#### [Material supplied]
◆ ◆ ◆ ◆
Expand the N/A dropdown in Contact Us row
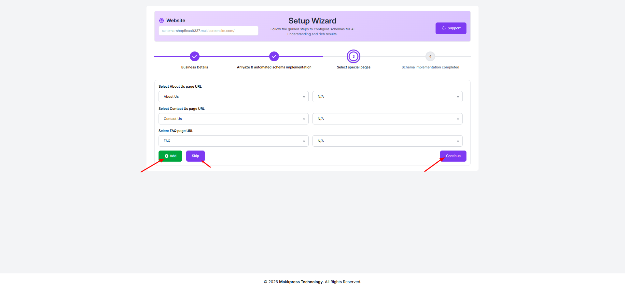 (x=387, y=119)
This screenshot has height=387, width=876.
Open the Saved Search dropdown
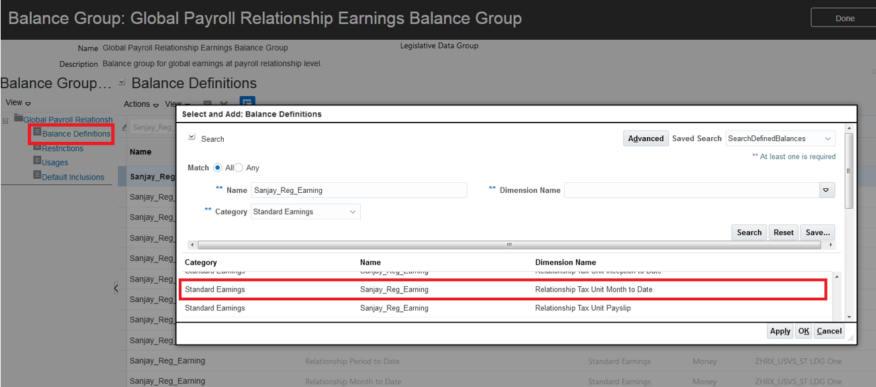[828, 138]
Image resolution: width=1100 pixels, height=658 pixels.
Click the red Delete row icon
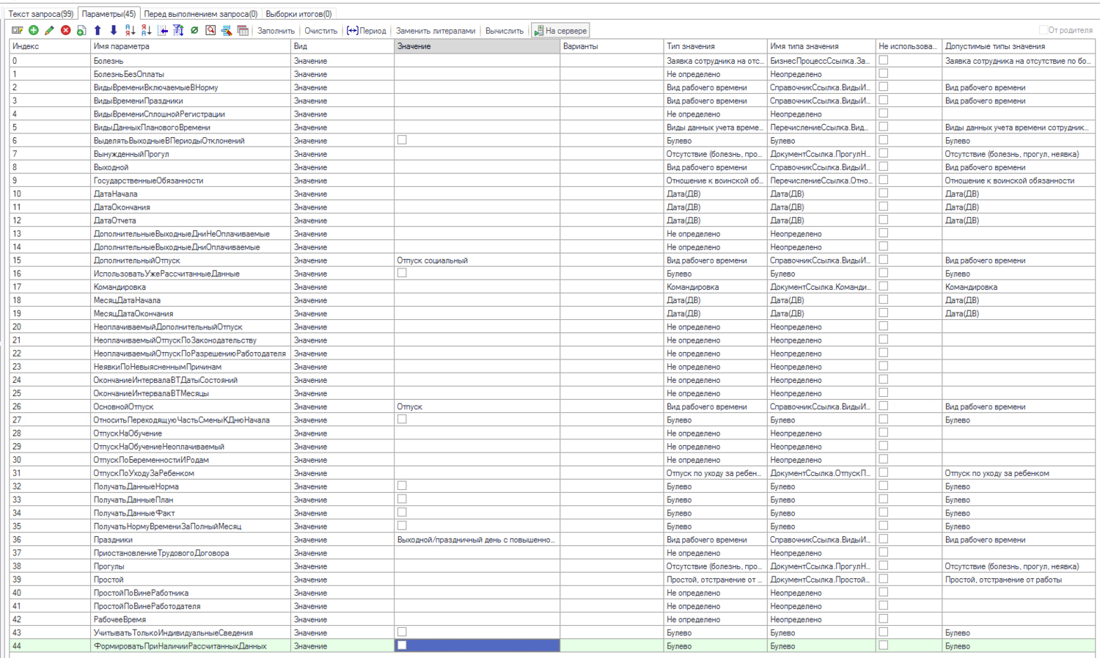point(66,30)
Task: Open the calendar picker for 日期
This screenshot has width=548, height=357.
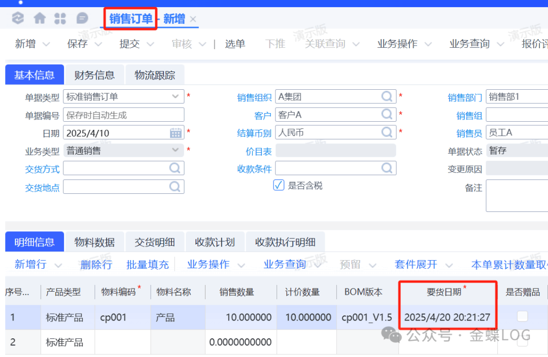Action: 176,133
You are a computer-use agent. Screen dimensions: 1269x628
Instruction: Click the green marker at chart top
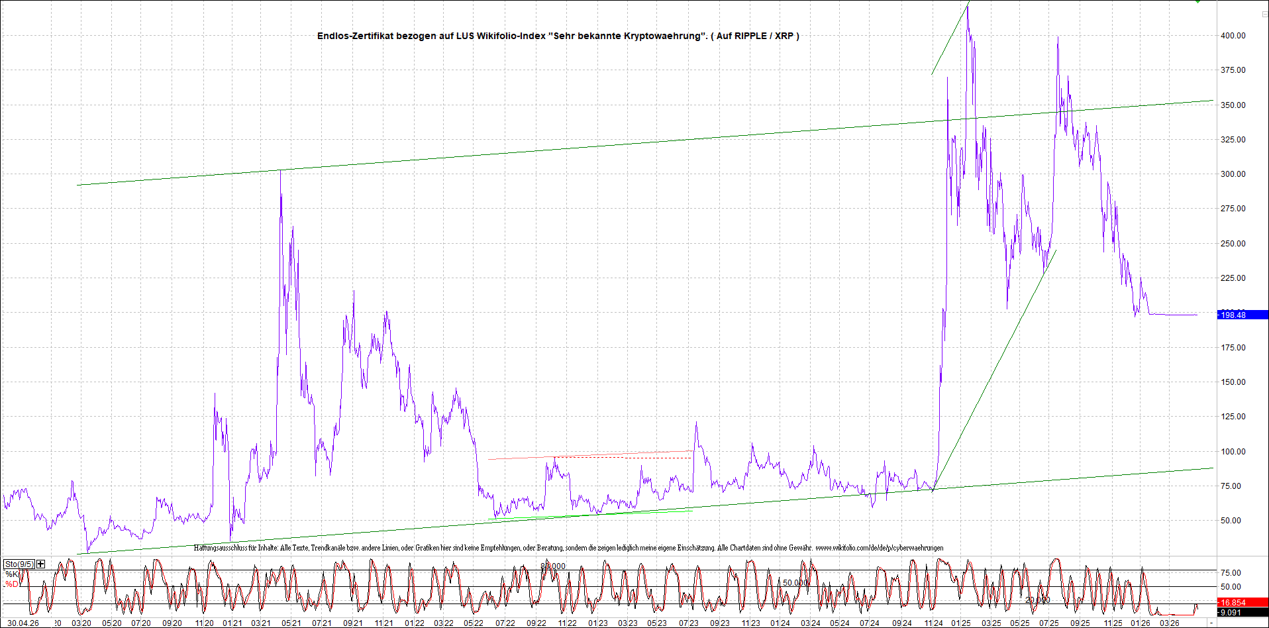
◆ ◆ ◆ ◆
Pictures are not part of the copy. Extract exactly the lines from the line containing "Click the red Delete row icon" through the final line of the entries above, both included.

Click the red Delete row icon
point(66,30)
Task: Open the calendar picker for 日期
This screenshot has width=548, height=357.
Action: 176,133
You are a computer-use agent. Screen dimensions: 1269x628
Instruction: Click the green marker at chart top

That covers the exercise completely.